QA: I have been active in three different elections as an activist, a voter and an official. These elections were actually no different from the past ones. The system is trying to change but the elections are the same.

DDB: There’s a saying in Nigeria that goes “we make the law, we break the law”. Do you think it is applicable in this context too?

OA-GK: The popular saying “we make the law; we break the law” is not an overstatement. It is a fact. There were laws and guidelines provided for these general elections, but they were not respected nor complied. One would wonder why the laws were made in the first place when in actual fact, the makers of the law broke the law. It is quite sad that a lawmaker was found culpable of electoral malpractice. Unfortunately, the law is only there as cosmetics.

QA: Nigeria is a peculiar country. It is a peculiar state because they do make laws that favor their people. Any law that will favor an individual, a community or a set of people in power, that is the law they will enact and then break. For instance, one government will come to power and if that law does not favor them, they will try and adjust it or break it.

DDB: Afrikan presidents and generally politicians are often referred to as dinosaurs. They may have more life experience due to their age and we give them respect because they’re elders. But when the median age of the population is 18 years don’t they risk being out of touch with local and popular reality? Do you feel heard and valued as young people of Nigeria?

OA-GK: There is no way an 80-year-old president can be in tune with the youth. With a population of over 70% as youths, it is safe to conclude that a president of over 70 years may not be able to relate with the innovations and realties of the 21st century. I believe the Constitution should be reviewed to reduce the age limit. Personally, as a young man, I don’t feel heard and valued. We have been brutalized way too much and the government has refused to intervene. So where is the value?
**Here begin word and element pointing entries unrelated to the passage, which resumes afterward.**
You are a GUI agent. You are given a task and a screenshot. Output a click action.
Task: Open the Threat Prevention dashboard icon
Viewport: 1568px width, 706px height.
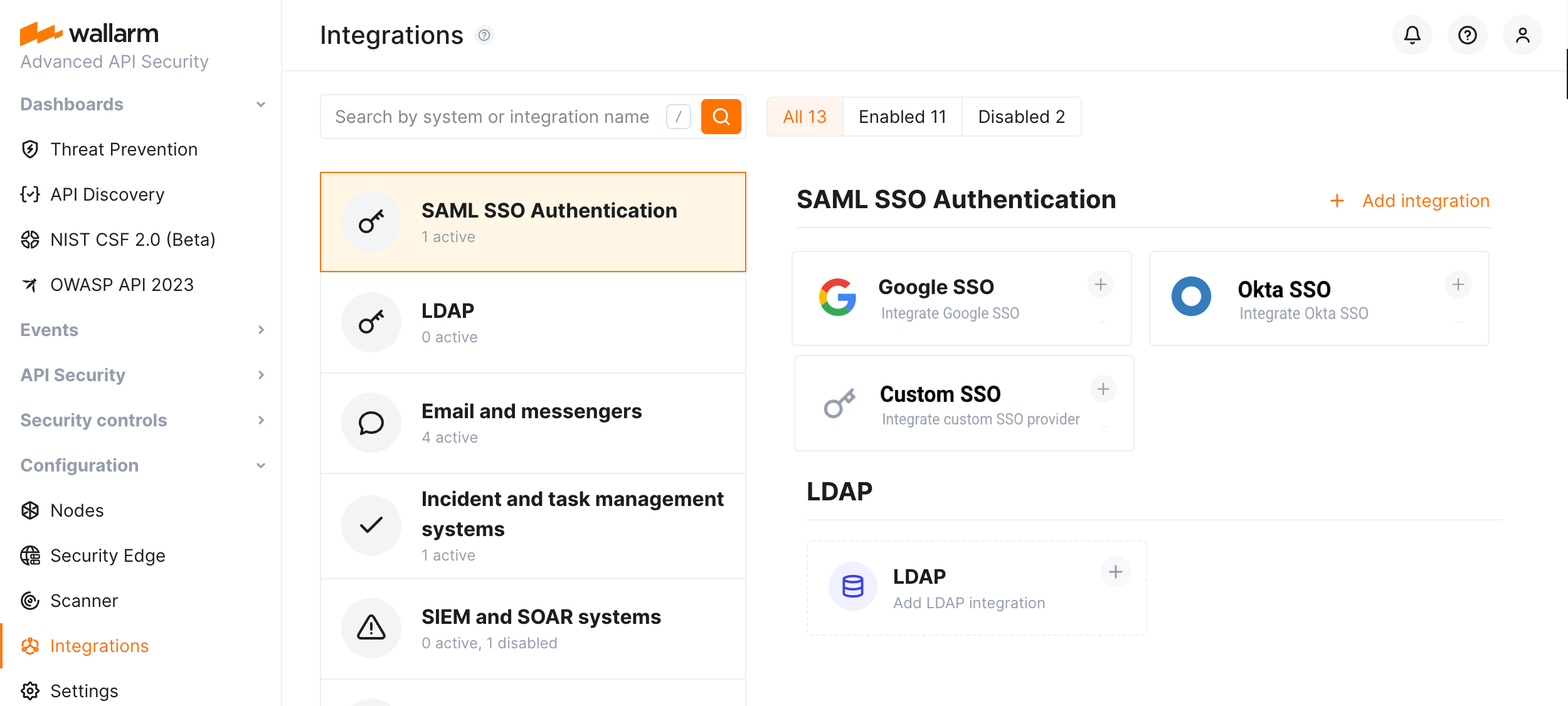(x=30, y=149)
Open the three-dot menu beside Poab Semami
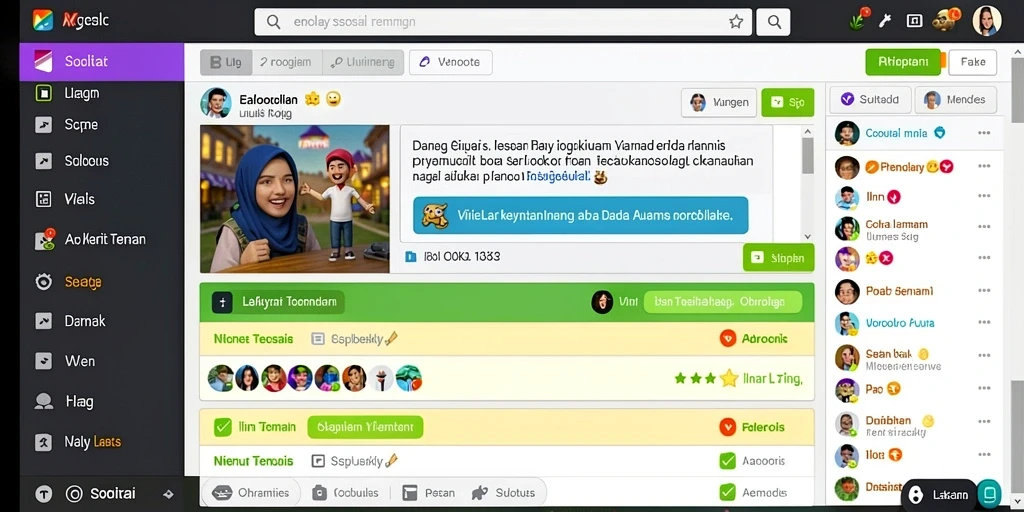Screen dimensions: 1024x512 (x=984, y=291)
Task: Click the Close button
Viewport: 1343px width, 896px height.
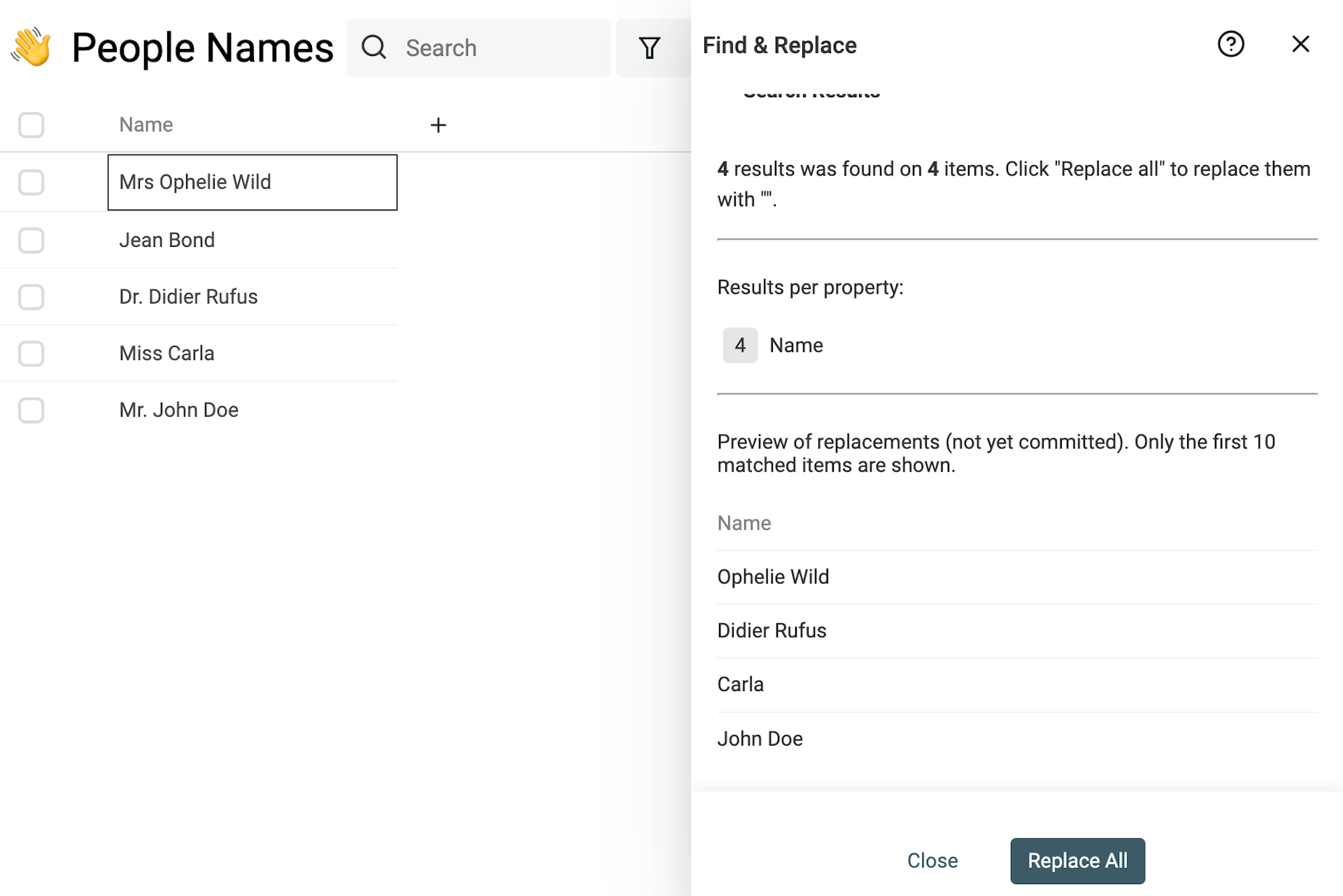Action: point(932,860)
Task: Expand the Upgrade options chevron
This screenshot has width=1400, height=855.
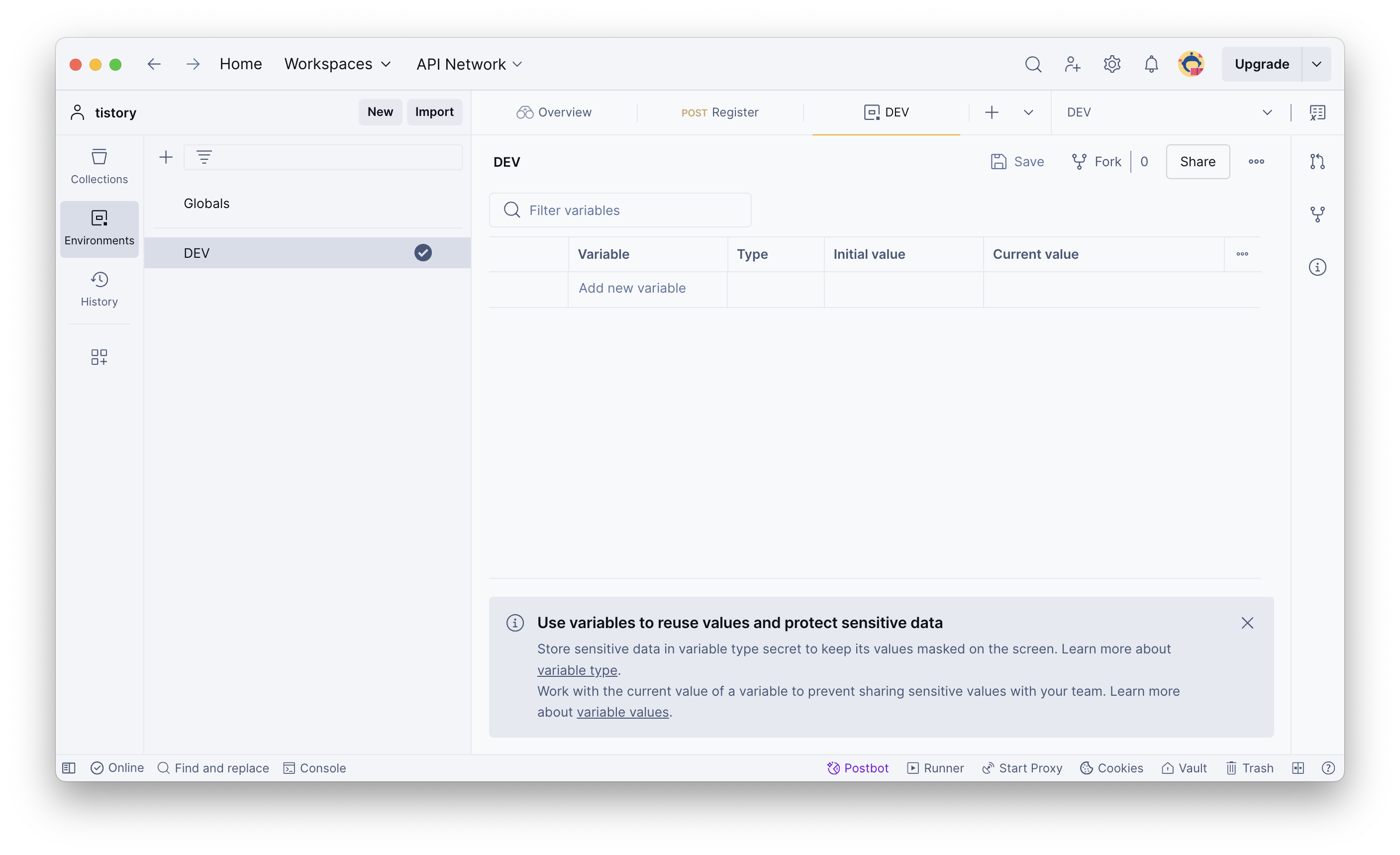Action: [x=1316, y=64]
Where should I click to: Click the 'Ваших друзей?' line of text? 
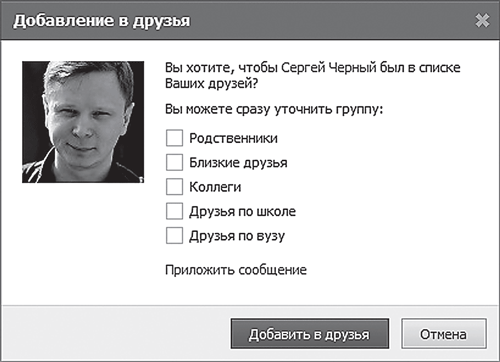pos(212,83)
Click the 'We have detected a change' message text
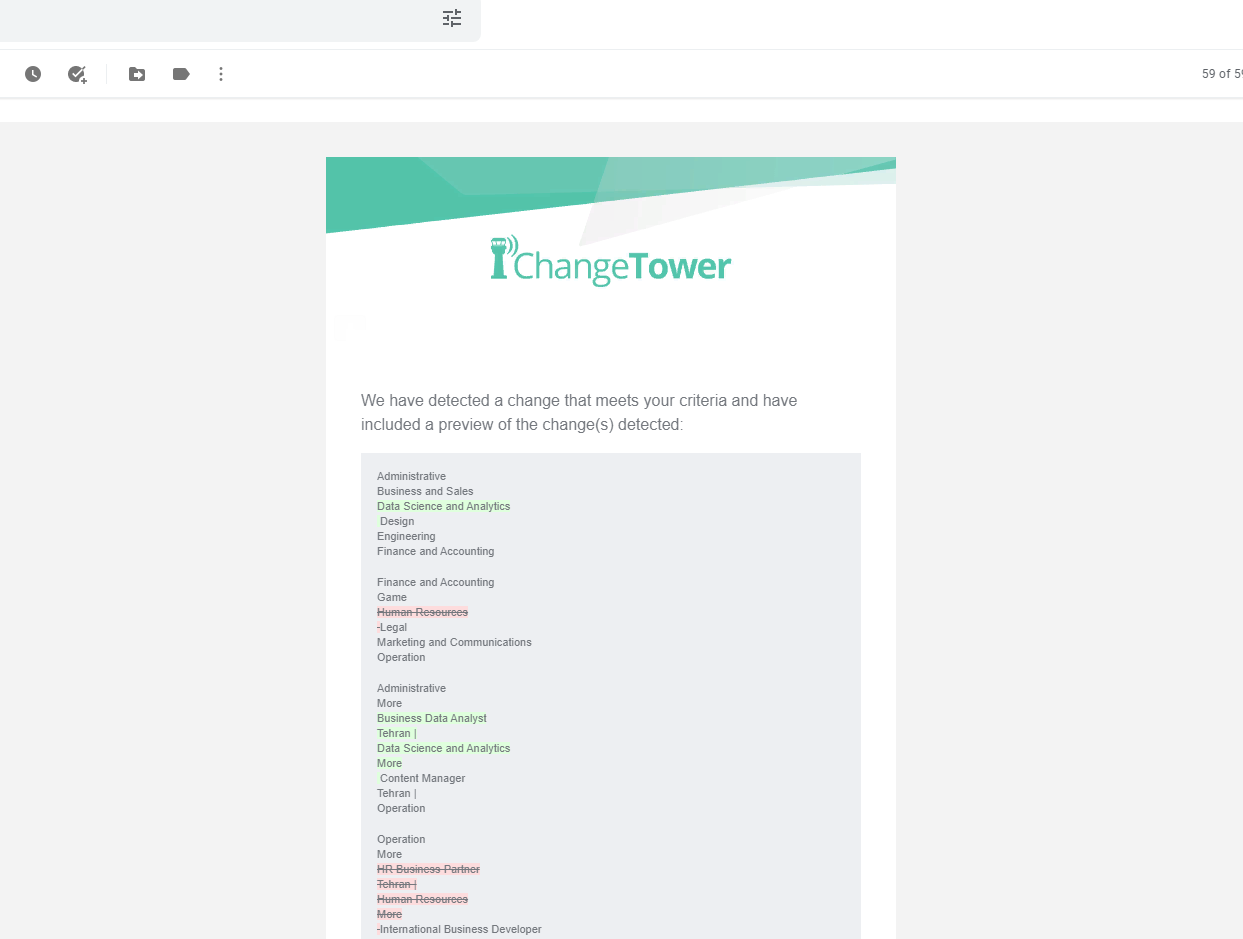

Where is the dignity of being a Nigerian if you’re harassed and molested in your own country? It’s only empty promises from our government.

QA: As a young Nigeria you might be heard. We get feedback from time to time but they always try to mix things up. The people in power have been in charge for so long that they know their citizens. So they act and almost manipulate them in such ways that they’ll get votes. It’s hard for a young person to come and rule because of lack of experience and support system (house of representative, assembly).

DDB: Elections also show people’s true colors and attitudes towards other religious affiliations and ethnicities. Do you feel that younger generations care less about those differences or are they still as sectarian as their parents and grand-parents?

OA-GK: We have inherited a lot of things from our parents and grandparents. We’re still as sectarian as ever. The elections showed it. There were candidates from the east, south, north i.e. the major ethnic groups in Nigeria (Hausa, Igbo and Yoruba). Votes went according to ethnic affiliation. The east voted for the Igbo presidential candidate, same was observed for Northern candidate in the North and the south West massively voted for the Yoruba candidate. People canvassed for and supported candidates blindly based on ethnic belonging and not what the person is willing to offer.  It is rather sad that our political system is towing the path of tribalism which is not good for us as a nation.

QA: I actually think elections don’t show people’s true colors but they do show another side. People can be partial because they know the candidate. I don’t think younger people have issues with ethnic and religious affiliations and biases. The young generation wants an individual to work. However, it’s not about one person but it’s about the individual and their team plus the parliament, assembly and other government bodies. Believing in individuals and parties is key.